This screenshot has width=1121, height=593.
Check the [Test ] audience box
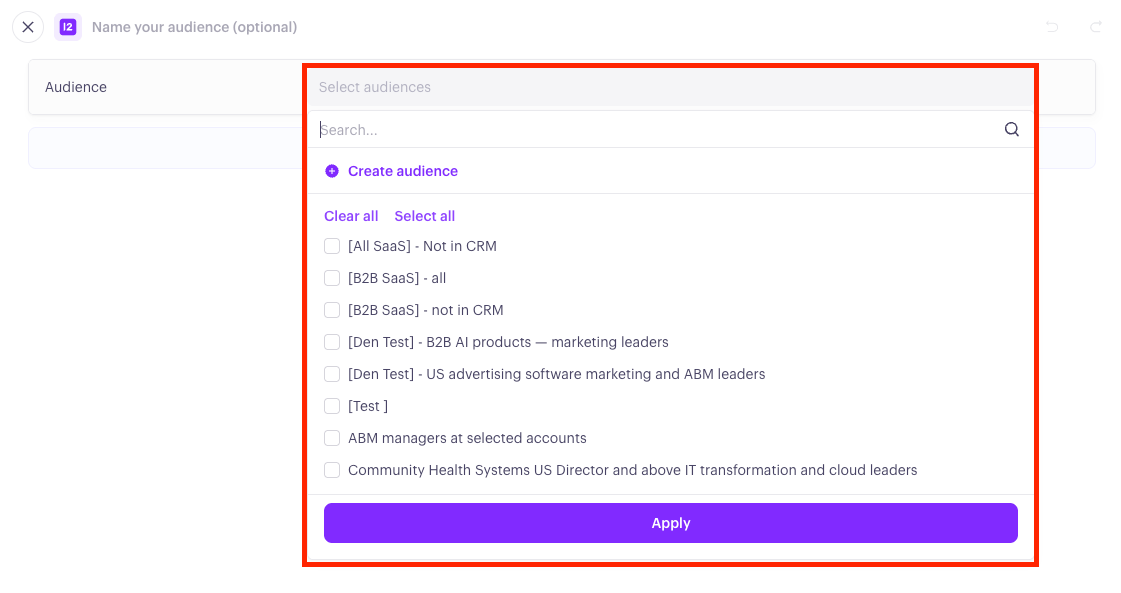(x=332, y=406)
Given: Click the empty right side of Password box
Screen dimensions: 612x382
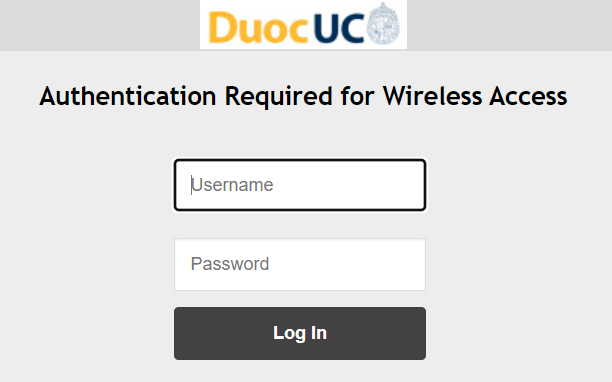Looking at the screenshot, I should [349, 265].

..........

Task directions:
Please reproduce the listing above line for line, without any changes, and omit the pictures.

Exercise solution:
This screenshot has width=1121, height=593.
Check the [Test ] audience box
(x=332, y=406)
Given: Click the empty right side of Password box
Screen dimensions: 612x382
Looking at the screenshot, I should [349, 265].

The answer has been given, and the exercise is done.